Water From Condensation
Often it requires too much effort to dig for roots containing water. It may be easier to let a
plant produce water for you in the form of condensation. Tying a clear plastic bag around a
green leafy branch will cause water in the leaves to evaporate and condense in the bag.
Placing cut vegetation in a plastic bag will also produce condensation. This is a solar still
(see Chapter 6).

FOOD
Food is usually abundant in a tropical survival situation. To obtain animal food, use the
procedures outlined in Chapter 8.
In addition to animal food, you will have to supplement your diet with edible plants. The
best places to forage are the banks of streams and rivers. Wherever the sun penetrates the
jungle, there will be a mass of vegetation, but river banks may be the most accessible
areas.
If you are weak, do not expend energy climbing or felling a tree for food. There are more
easily obtained sources of food nearer the ground. Do not pick more food than you need.
Food spoils rapidly in tropical conditions. Leave food on the growing plant until you need it,
and eat it fresh.
There are an almost unlimited number of edible plants from which to choose. Unless you
can positively identify these plants, it may be safer at first to begin with palms, bamboos,
and common fruits.
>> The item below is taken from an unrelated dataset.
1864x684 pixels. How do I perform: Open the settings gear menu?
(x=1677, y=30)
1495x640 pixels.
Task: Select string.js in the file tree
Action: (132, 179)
The list below identifies some of the most common foods. 

TROPICAL ZONE FOOD PLANTS
• Bael fruit (Aegle marmelos)
• Bamboo (various species)
• Banana or plantain (Musa species)
• Bignay (Antidesma bunius)
• Breadfruit (Artrocarpus incisa)
• Coconut palm (Cocos nucifera)
• Fishtail palm (Caryota urens)
• Horseradish tree (Moringa pterygosperma)
• Lotus (Nelumbo species)
• Mango (Mangifera indica)
• Manioc (Manihot utillissima)
• Nipa palm (Nipa fruticans)
• Papaya (Carica papaya)
• Persimmon (Diospyros virginiana)
• Rattan palm (Calamus species)
• Sago palm (Metroxylon sagu)
• Sterculia (Sterculia foetida)
• Sugarcane (Saccharum officinarum)
• Sugar palm (Arenga pinnata)
• Sweetsop (Annona squamosa)
• Taro (Colocasia and Alocasia species)
• Water lily (Nymphaea odorata)
• Wild fig (Ficus species)
• Wild rice (Zizania aquatica)
• Yam (Dioscorea species)

POISONOUS PLANTS
The proportion of poisonous plants in tropical regions is no greater than in any other area of
the world. However, it may appear that most plants in the tropics are poisonous because of
the great density of plant growth in some tropical areas.